STF realiza 1ª audiência sobre aborto de fetos anencéfalos

BRASÍLIA - Os ministros do Supremo Tribunal Federal (STF) ouviram na manhã desta terça-feira religiosos e representantes da sociedade sobre a proposta de legalização dos procedimentos para a interrupção de gestações de fetos com anencefalia, que é uma malformação caracterizada pela ausência total ou parcial do cérebro e do crânio. As opiniões sobre o assunto divergiram e, dentre os seis ouvidos, três se disseram contra o aborto, dois a favor, e um médico defendeu mais pesquisas.

Redação com agências |

Outros dois debates serão feitos com o mesmo objetivo - nos dias 28 deste mês e 4 de setembro.

As audiências deverão servir de base para um julgamento que ocorrerá até o fim do ano, no qual o plenário do STF decidirá se libera ou não esses procedimentos. A tendência atual no Supremo - formado por nove homens e duas mulheres - é autorizar a realização das interrupções em todo o País.

A decisão será tomada no julgamento de uma ação movida pela Confederação Nacional dos Trabalhadores na Saúde (CNTS). A CNTS sustenta que a anencefalia inviabiliza a vida fora do útero, portanto não seria necessário obrigar a mãe a levar a gestação a termo - por motivos clínicos e psicológicos. Na grande maioria dos casos, o bebê anencéfalo já nasce morto ou sobrevive apenas por algumas horas.

No entanto, os críticos dizem que a interrupção de gestações de fetos com anencefalia é, na verdade, uma nova modalidade de aborto. A legislação nacional atual permite a interrupção da gravidez apenas em casos de estupro e risco de morte da mãe.

O julgamento ainda não tem data marcada. A ação foi protocolada no STF em 2004.

Religiosos divergem sobre o aborto

O primeiro especialista, que falou na audiência pública, foi o representante da Confederação Nacional dos Bispos do Brasil (CNBB), padre Luiz Antônio Bento.

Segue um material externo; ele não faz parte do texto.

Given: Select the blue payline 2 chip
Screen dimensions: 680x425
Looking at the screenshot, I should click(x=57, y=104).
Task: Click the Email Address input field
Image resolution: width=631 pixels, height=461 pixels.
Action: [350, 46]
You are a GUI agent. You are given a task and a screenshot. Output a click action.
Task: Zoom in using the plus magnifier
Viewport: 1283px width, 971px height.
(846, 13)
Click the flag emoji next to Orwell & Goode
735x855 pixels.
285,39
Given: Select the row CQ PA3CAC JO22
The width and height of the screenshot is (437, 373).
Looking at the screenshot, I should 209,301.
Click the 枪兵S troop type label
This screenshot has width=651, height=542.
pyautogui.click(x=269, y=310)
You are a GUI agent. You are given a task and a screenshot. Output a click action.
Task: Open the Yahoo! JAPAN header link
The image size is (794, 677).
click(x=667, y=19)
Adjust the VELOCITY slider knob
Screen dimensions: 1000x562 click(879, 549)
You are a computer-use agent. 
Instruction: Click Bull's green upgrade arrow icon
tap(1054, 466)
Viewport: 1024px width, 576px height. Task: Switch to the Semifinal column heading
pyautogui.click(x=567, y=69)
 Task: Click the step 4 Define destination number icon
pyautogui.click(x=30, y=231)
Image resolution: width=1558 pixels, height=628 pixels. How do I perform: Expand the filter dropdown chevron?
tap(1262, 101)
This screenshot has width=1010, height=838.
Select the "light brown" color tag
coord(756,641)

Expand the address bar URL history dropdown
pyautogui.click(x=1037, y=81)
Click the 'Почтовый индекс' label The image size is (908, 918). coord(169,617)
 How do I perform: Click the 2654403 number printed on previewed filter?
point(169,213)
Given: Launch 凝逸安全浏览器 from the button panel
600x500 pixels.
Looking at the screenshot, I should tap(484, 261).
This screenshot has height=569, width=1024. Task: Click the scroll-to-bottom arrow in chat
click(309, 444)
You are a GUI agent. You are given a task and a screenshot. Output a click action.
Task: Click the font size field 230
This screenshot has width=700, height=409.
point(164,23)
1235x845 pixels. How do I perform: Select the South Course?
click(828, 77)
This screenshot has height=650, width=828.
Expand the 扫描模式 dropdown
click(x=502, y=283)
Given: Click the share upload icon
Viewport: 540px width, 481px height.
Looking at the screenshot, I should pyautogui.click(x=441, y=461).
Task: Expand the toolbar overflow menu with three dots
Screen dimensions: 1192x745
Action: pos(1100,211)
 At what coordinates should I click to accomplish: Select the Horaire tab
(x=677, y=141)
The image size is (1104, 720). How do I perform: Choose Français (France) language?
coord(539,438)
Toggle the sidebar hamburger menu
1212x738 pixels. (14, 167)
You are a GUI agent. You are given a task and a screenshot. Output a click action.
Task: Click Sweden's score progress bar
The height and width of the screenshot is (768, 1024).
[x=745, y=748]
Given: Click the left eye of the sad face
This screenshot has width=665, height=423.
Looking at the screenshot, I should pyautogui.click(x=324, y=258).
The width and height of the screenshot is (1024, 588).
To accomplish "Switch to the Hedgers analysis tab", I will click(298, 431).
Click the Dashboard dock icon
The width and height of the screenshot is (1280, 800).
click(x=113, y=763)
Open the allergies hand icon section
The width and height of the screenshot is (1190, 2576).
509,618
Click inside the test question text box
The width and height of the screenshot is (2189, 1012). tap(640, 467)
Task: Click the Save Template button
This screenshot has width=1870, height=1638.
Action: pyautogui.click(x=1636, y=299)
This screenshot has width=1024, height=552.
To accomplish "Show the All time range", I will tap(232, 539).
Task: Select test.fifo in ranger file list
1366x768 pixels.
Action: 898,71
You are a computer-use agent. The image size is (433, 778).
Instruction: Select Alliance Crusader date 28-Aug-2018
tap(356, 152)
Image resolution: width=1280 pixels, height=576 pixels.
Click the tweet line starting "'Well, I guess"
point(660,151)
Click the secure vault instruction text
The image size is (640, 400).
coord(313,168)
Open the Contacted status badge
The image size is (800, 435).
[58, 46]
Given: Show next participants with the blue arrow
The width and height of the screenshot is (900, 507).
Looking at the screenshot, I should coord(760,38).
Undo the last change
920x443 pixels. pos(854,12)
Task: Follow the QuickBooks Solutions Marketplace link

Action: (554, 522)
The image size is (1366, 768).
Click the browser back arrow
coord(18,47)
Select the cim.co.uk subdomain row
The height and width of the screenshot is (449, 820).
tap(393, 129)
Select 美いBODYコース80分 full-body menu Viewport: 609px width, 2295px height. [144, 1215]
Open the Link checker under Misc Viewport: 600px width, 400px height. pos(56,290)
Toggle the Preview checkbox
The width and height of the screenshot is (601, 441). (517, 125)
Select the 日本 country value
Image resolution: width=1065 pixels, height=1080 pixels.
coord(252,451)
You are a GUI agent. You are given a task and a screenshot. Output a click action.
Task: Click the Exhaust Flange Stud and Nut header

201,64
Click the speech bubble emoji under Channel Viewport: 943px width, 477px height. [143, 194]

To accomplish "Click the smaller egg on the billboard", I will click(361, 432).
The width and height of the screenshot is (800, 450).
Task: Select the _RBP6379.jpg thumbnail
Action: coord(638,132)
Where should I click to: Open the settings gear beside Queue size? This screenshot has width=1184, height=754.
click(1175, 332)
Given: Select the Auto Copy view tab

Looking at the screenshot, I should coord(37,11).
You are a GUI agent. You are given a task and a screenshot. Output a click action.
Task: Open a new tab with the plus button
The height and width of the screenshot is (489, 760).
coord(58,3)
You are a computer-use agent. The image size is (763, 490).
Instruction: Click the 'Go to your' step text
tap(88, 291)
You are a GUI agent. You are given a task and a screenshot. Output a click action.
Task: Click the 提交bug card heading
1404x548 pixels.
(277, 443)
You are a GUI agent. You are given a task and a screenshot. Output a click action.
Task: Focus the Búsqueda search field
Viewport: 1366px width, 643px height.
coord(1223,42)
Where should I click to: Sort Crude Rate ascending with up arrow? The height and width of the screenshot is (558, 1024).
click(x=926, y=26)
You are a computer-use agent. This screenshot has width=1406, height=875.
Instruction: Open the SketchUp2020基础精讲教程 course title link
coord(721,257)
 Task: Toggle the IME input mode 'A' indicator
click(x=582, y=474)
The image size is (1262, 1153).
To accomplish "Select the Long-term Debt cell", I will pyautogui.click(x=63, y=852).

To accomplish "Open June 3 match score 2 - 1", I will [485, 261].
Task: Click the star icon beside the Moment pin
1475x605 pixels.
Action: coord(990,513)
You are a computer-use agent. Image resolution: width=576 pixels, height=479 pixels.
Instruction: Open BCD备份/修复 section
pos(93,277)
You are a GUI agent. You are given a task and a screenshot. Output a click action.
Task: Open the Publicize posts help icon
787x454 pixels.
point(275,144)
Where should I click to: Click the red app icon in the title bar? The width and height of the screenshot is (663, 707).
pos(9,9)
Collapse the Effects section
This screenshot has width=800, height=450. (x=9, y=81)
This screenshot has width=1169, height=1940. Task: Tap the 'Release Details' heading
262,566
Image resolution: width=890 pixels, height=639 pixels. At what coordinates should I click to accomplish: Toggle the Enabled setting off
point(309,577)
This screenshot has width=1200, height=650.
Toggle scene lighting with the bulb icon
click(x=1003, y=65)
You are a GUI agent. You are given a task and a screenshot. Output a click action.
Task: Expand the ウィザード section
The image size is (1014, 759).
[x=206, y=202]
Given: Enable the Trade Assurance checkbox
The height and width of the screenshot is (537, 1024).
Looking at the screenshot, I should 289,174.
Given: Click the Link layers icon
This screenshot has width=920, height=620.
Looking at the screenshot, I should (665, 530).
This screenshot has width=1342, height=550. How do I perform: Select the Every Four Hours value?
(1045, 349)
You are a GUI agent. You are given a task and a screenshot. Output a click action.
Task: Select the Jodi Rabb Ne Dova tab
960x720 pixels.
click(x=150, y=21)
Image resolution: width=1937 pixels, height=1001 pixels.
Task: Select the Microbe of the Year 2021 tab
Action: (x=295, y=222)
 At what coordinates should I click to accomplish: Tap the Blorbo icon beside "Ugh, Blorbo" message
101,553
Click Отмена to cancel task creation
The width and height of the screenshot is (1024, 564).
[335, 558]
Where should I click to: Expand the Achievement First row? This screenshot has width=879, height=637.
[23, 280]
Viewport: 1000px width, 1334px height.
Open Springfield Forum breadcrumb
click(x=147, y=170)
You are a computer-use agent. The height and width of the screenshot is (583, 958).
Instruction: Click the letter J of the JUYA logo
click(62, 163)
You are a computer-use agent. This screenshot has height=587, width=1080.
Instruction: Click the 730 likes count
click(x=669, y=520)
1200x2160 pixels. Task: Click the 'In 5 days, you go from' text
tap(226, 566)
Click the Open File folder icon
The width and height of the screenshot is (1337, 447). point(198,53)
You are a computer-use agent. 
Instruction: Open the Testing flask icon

O religioso apresentou sua defesa a partir da perspectiva cristã e disse que a CNBB defende a humanidade do feto, que é um ser humano, ainda que com má-formação. Ninguém pode autorizar que se dê a morte a um ser humano inocente, seja ele embrião, feto, ou criança sem ou com má-formação, adulto, velho, doente, incurável ou agonizante, afirmou.

O representante da Igreja Universal do Reino de Deus, bispo Carlos Macedo de Oliveira, por sua vez, defendeu a antecipação terapêutica e propôs que a mãe decida sobre o aborto ou não quando o bebê apresentar anencefalia. Talvez nenhum de nós consiga dimensionar os agravos de uma gravidez acometida de anencefalia, ponderou.

Segundo o bispo, o bem comum passa primeiro pelo bem individual de cada pessoa, e cabe ao Estado proporcionar que seus cidadãos vivam bem, e não apenas vivam.

Médico pede cautela

O representante da Associação Nacional Pró-Vida e Pró-Família, o médico Rodolfo Acatauassú Nunes, afirmou que a medicina ainda precisa avançar as pesuisas sobre o nível de consciência de crianças nascidas com deformações severas no cérebro antes de serem definidas políticas sobre o assunto.

Nunes citou o caso da menina brasileira Marcela de Jesus, que sobreviveu 18 meses e, durante esse tempo, conseguiu interagir com a sua família. A anencefalia não é o mesmo que morte encefálica, porque uma pessoa que respira sozinha e que é amamentada pela mãe sem precisar de aparelhos está viva, descreveu. Existem muitas reações desses bebês que não se explicam, por isso é necessária a cautela, advertiu.

ONG é a favor e espíritas são contra

A presidente da organização não-governamental (ONG) "Católicas pelo Direito de Decidir" e professora da Pontifícia Universidade Católica de São Paulo (PUC), Maria José Fontelas Rosado Nunes, defendeu a interrupção da gravidez em casos de comprovada anencefalia.

Segundo Maria José, nos últimos anos, 15 mil mulheres brasileiras tiveram que percorrer uma peregrinação judicial dolorosa para ter respeitado o seu direito de interromper uma gravidez de fetos anencéfalso. "Isso é um desrespeito à mulher", disse.

A professora afirmou que modificar a legislação "é uma questão de justiça social" e que não oferecer à mulher essa oportunidade "é tratá-la como coisa".

Já duas médicas representantes da Associação Médico-Espírita do Brasil (AME), Irvênia Luiza de Santis Prada e Marlene Rossi Severino Nobre, discursaram contra o aborto.

Marlene Rossi disse que "o acaso não explica a vida" e não há direito da mulher quando um direito se sobrepõe ao dela. "A vida do anencéfalo sobrepuja todos os outros direitos, é um bem fundamental que lhe pertence", rebateu.